Deterrence and Patient Education
Granulomatous hepatitis refers to the presence of granulomas in the liver. Liver granulomas are common and are the result of an inflammatory reaction to numerous noxious stimuli. Patients should be educated that they may be asymptomatic incidental findings or found to be associated with an underlying systemic process. Granulomas may regress with appropriate treatment or persist for years and may still be asymptomatic, so patients should follow up regularly.

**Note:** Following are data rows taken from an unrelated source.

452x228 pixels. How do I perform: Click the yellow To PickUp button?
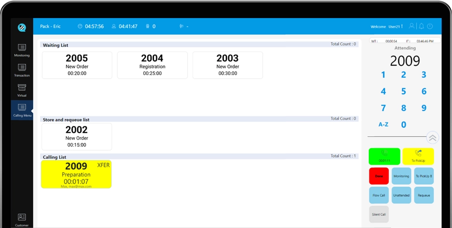(418, 156)
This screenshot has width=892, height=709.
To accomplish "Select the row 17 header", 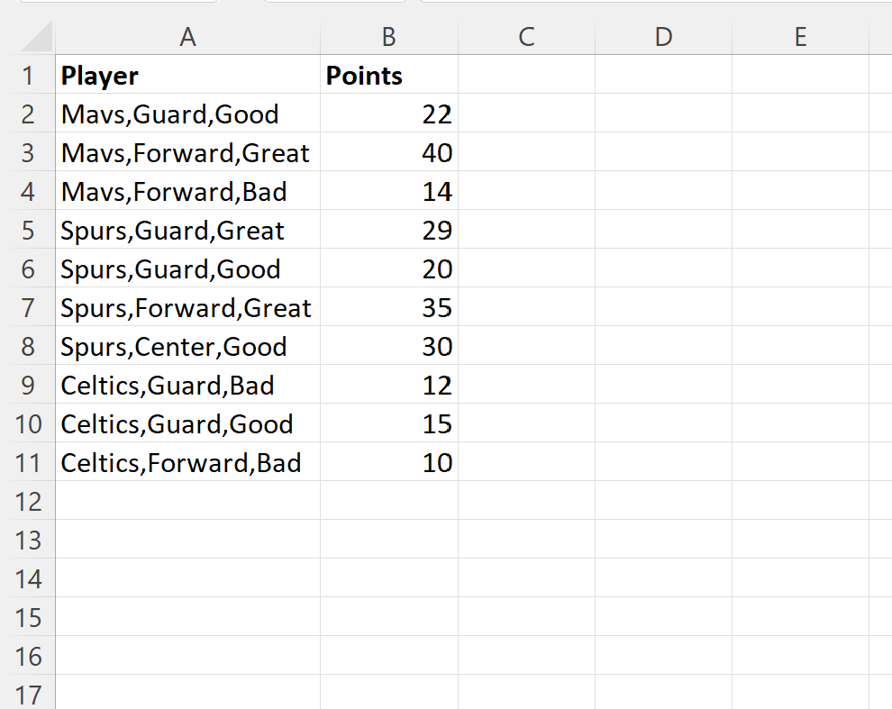I will pyautogui.click(x=28, y=695).
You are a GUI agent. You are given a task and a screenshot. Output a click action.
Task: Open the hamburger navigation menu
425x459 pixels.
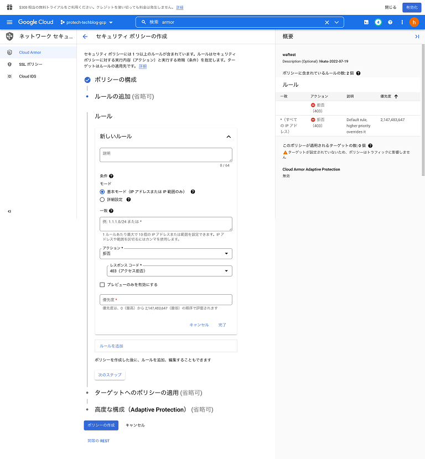pyautogui.click(x=9, y=22)
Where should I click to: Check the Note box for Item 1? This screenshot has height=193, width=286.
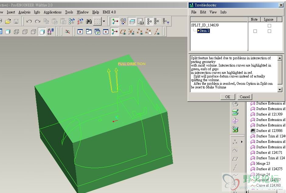tap(255, 31)
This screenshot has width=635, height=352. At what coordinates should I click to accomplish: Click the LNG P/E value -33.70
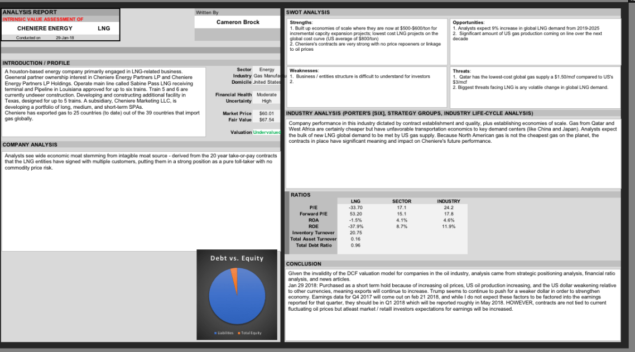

Enhancing Healthcare Team Outcomes
Granulomatous hepatitis refers to the presence of granulomas in the liver. Liver granulomas are common and are the result of an inflammatory reaction to numerous noxious stimuli. They may be asymptomatic incidental findings or found to be associated with an underlying systemic process. Granulomas may regress with appropriate treatment or persist for years and may still be asymptomatic. Hepatic granulomas have a wide range of etiologies that may be infectious or non-infectious in nature. The most common causes of granulomatous hepatitis include sarcoidosis, primary biliary cholangitis (PBC), tuberculosis, and drug-induced liver injury. However, around 10% to 36% of hepatic granulomas may be found to be idiopathic even after an extensive evaluation.
In patients with symptomatic granulomatous hepatitis with uncertain etiology, a consultation with a hepatology specialist is indicated. In those with concerns of tuberculosis but not confirmed, infectious disease consultation is paramount for proper antituberculous therapy and antibiotic stewardship. Some patients may be diagnosed with idiopathic granulomatous hepatitis initially and may subsequently be diagnosed with an underlying systemic disorder or infection, resulting in delayed therapy or fatal infection. The earlier the signs and symptoms of a complication are identified, the better is the prognosis and outcome. Collaboration in shared decision making and communication are key elements for a good outcome. The interprofessional care provided to the patient must use an integrated care pathway combined with an evidence-based approach to planning and evaluation of granulomatous hepatitis.